## Task to carry out
Give the data below again exactly as written, without its pictures.

[[ Given data open ]]

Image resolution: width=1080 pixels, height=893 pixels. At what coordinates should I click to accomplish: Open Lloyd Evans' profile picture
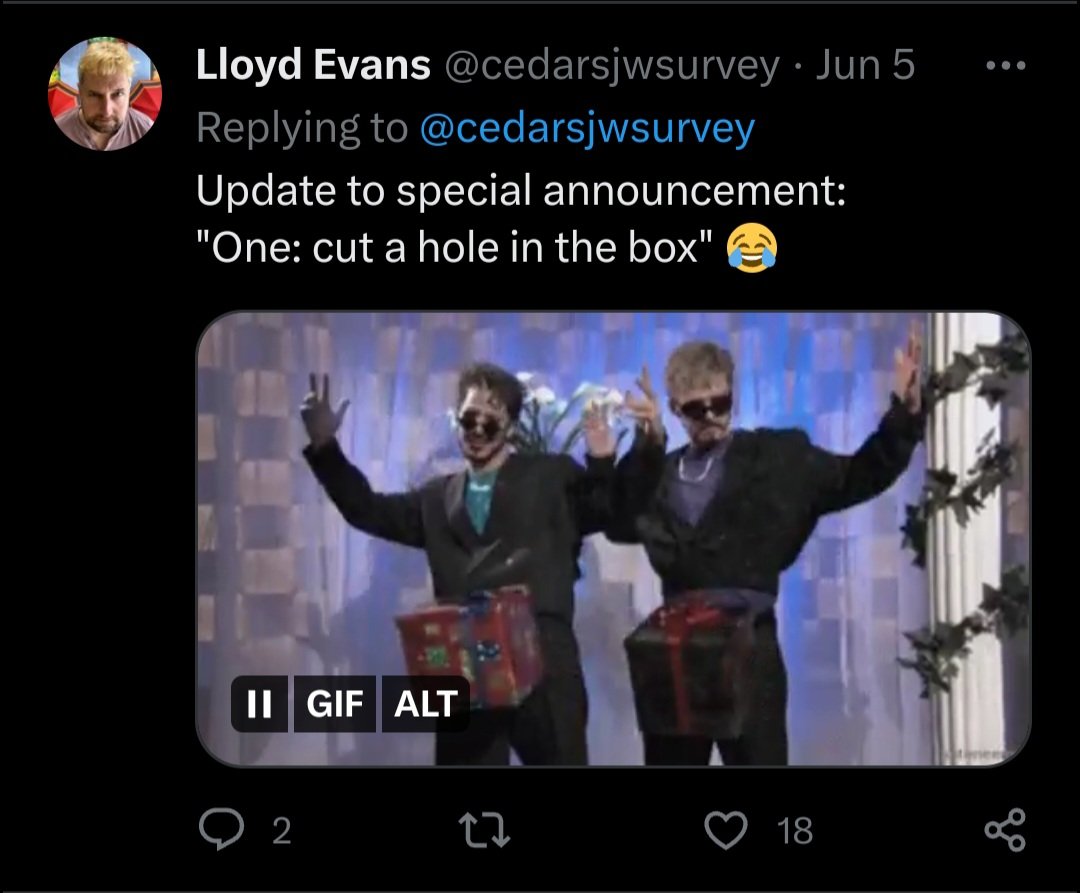click(105, 94)
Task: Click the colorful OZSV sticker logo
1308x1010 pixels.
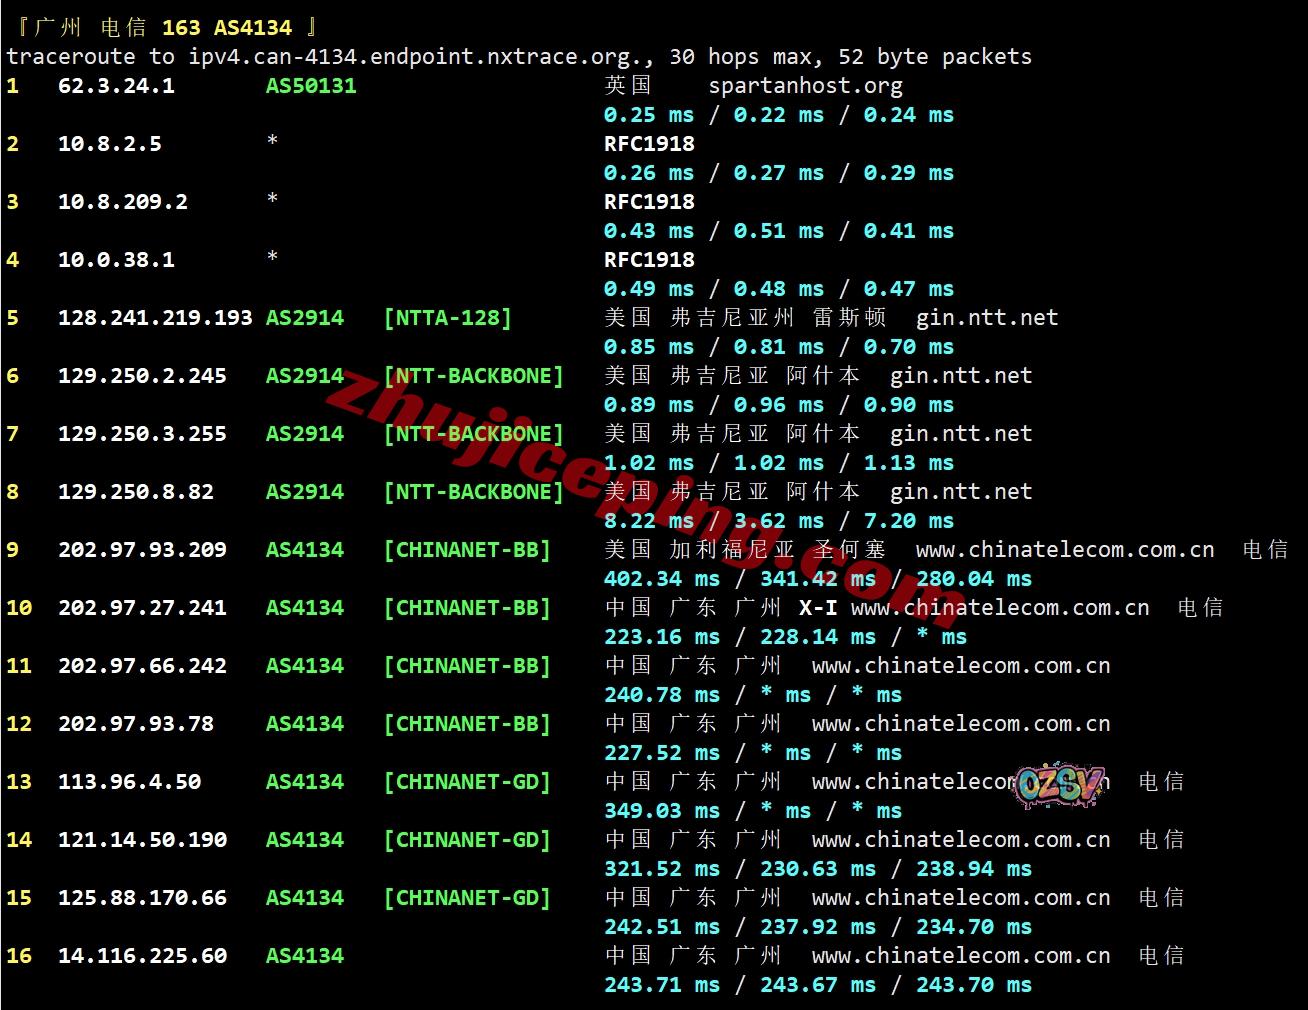Action: pos(1061,785)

[[ Given data closed ]]

## Task answer
Image resolution: width=1080 pixels, height=893 pixels. At what coordinates should I click to accomplish: Open Lloyd Evans' profile picture
click(105, 94)
Task: Click the colorful OZSV sticker logo
1308x1010 pixels.
Action: pos(1061,785)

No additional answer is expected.